Together, slain officers Ronald Jeter and Daniel Pope had about 10 years of experience on the force.
Officer Pope, 35, a six-year veteran, and Spc. Jeter, 34, a four-year veteran, are a reflection of the department as a whole. Sixty percent of the force has less than 10 years of experience.
With close to a third of the force of about 984 sworn officers eligible for retirement by the end of the century, the department's makeup is changing. A younger, more diverse, but less experienced force is evolving.
Since 1987, the last time someone killed a Cincinnati police officer in the line of duty, the city has hired about 500 officers, Police Chief Michael Snowden said.
He said Saturday that the latest tragedy felt like losing two children.

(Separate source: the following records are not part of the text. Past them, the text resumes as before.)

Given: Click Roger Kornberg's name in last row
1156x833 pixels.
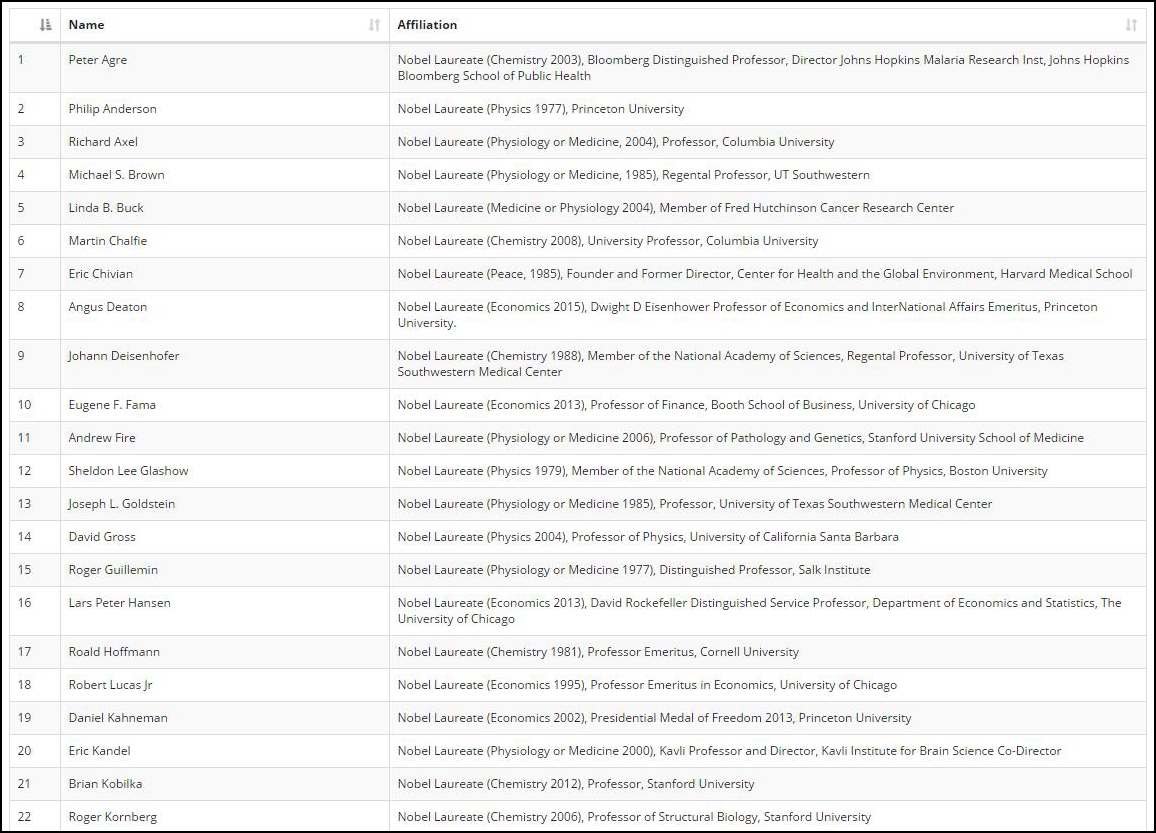Looking at the screenshot, I should tap(112, 817).
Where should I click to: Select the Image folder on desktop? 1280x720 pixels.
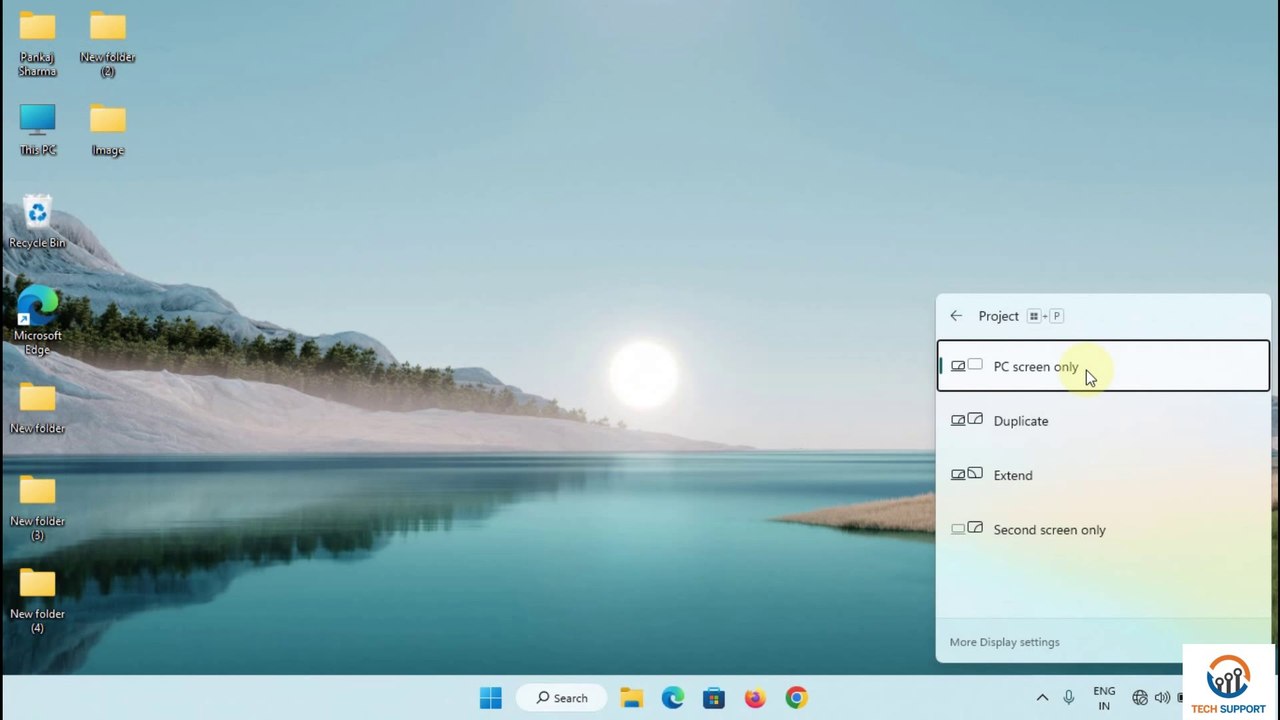[x=107, y=129]
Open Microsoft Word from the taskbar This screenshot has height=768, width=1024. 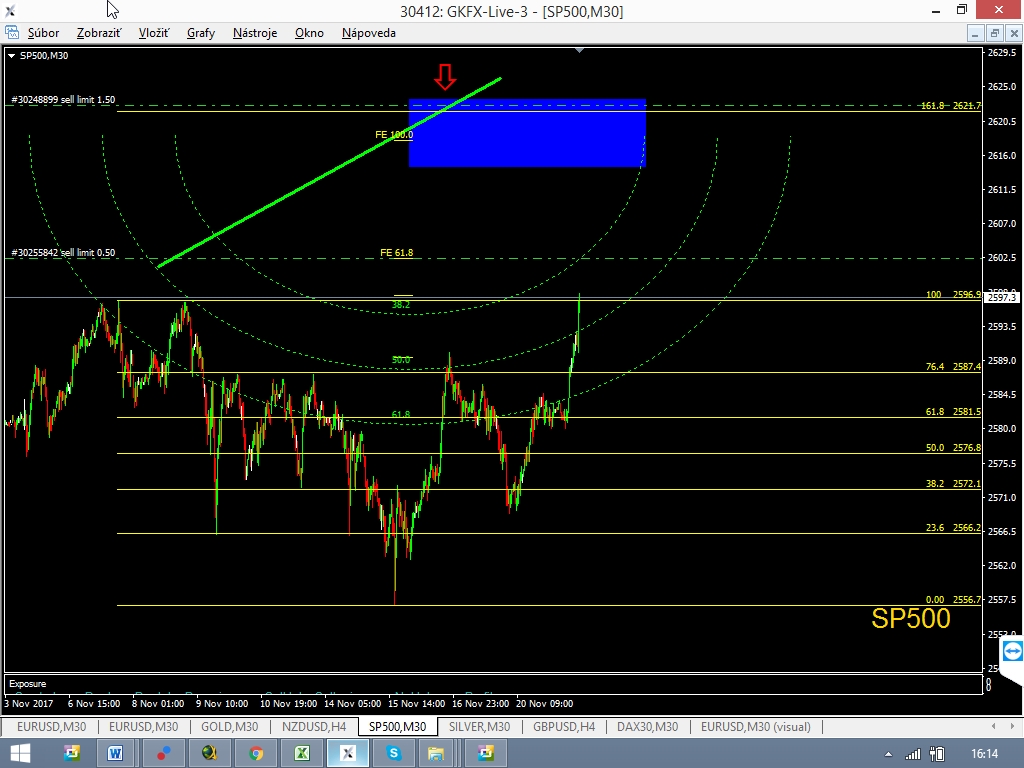pos(115,753)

Other veteran officers felt a knee-jerk panic early Saturday upon learning that two officers were gunned down, because several have sons and daughters on the force.
While more experience may not have saved Officer Pope and Spc. Jeter, the youthfulness of the force is an issue of concern.
''Experience is important,'' police spokesman Lt. Tim Schoch said. ''But proper training is equally important.''
Cincinnati police say they're proud of the training they provide, but that nothing is foolproof. These shootings show that everyone is vulnerable, Lt. Schoch said.
And with so many officers who have never dealt with the killing of a fellow officer, there is another difference, Chief Snowden said.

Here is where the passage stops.